Howell Hurst Uncategorized

It sure seems you have to spend a lot of time battling against absurd obstacles in this much-touted digital age. It’s nothing so simple as making your computer and cell phone hardware work with their software – I’ve given up on that. You just have to bite the bullet, hire an “expert “ to help you, and pay their fees.

 

The real problem is the hardware and software designers, who remain hidden up in their shining white towers. Getting them to listen to their customers (you and me) is harder to accomplish than making taxes disappear, or your mother-in-law. Or finding a top quality cigar: long gone.

 

Personally, I think we should lock all hardware and software designers in a giant football stadium with a lot of hotdogs and beer, and not let them out until they have collaboratively figured out how to make all their gadgets and software work together. Then we could all return to being productive instead of wasting time and money on endless repairs.

 

But, my real gripes are different from that.  Our economy, I have long accepted, has as its backbone the U.S. Military Business Complex. Our defense and intelligence budgets together total about $2 Trillion a year.

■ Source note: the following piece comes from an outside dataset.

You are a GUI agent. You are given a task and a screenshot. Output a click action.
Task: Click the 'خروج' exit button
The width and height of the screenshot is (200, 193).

And every state has local businesses building some supporting item for that industry. So, trying to make our defense manufacturing industry less expensive by would impact many small defense contractors.

 

The new guy about to be in charge soon – wants to redesign and expand our nuclear weapons.: spend billions more than the already annual nuke budget of $35 Billion. Both he and Mr. Putin are all for nuclear expansion. Their theory remains that old worn out idea of mutual self-destruction: if both countries have lots of nukes, we won’t use them and peace will persist. Uh huh. You don’t figure both countries will make more money off the nuclear bomb business, do you?

 

In addition to the money-making nuke initiative, Mr. Trump has polished up the tarnished concept of water boarding and general torture as cherished American ideas. No matter that all rational governments worldwide declare torture, at least as their philosophical policy, to be inhuman, inhumane, immoral, plus questionably effective.

 

Mr. T. says he’ll be for less nuclear weapons when countries get it together to ban them. He doesn’t see it, however, as his duty to lead the U.S. and world in that direction.  I suspect if we saw his tax returns, we might find he owns lots of defense stocks. Or, if not, a lot of his friends may. Otherwise, why would he be such an avid promoter of nuclear weapons? Does he find them warm and cuddly?

 

I’d rather he mounted a campaign selling the idea of all countries gradually  eliminating their nuclear weapons, and the U.S. spending its saved money helping recover the several million Americans who lost their jobs in 2008, and all those tens of thousands of Veterans and others who are in their fourth decade of homelessness.

 

A fine new profit-making industry could be made of opening country-wide local homeless shelters with mental, drug, and alcohol services, plus job retraining and job-sharing placement centers. All the nuclear employees could be retrained to do this work rather than defending us all by stockpiling terrorist-tempting nuclear weaponry.

 

Nothing on the planet is more ridiculous than the multi-million dollar nuclear weapons industry. Nothing keeps it going except its profitability. If congress would pass a law making it mandatory to build nuclear weapons on a non-profit basis, with executive incomes capped at the national average income of $50,000 a year, we would see the industry tank in a month.

 

Getting all the other nuke-loving governments to participate would be the problem, of course. But for Trump this ought to be a piece of cake. Between him and his new Secretary of State appointee, they’ve got the Russian contacts to persuade Putin to get on board.

 

How about that? Profitable peace making: replacing nuclear devices with something that makes human sense, instead of continuing to support the always-over-the-budget con game that continues to endanger the entire world 75 years after the Hiroshima and Nagasaki bombings.

 

A timely idea, I’d say, if you care for human life more than additional profits.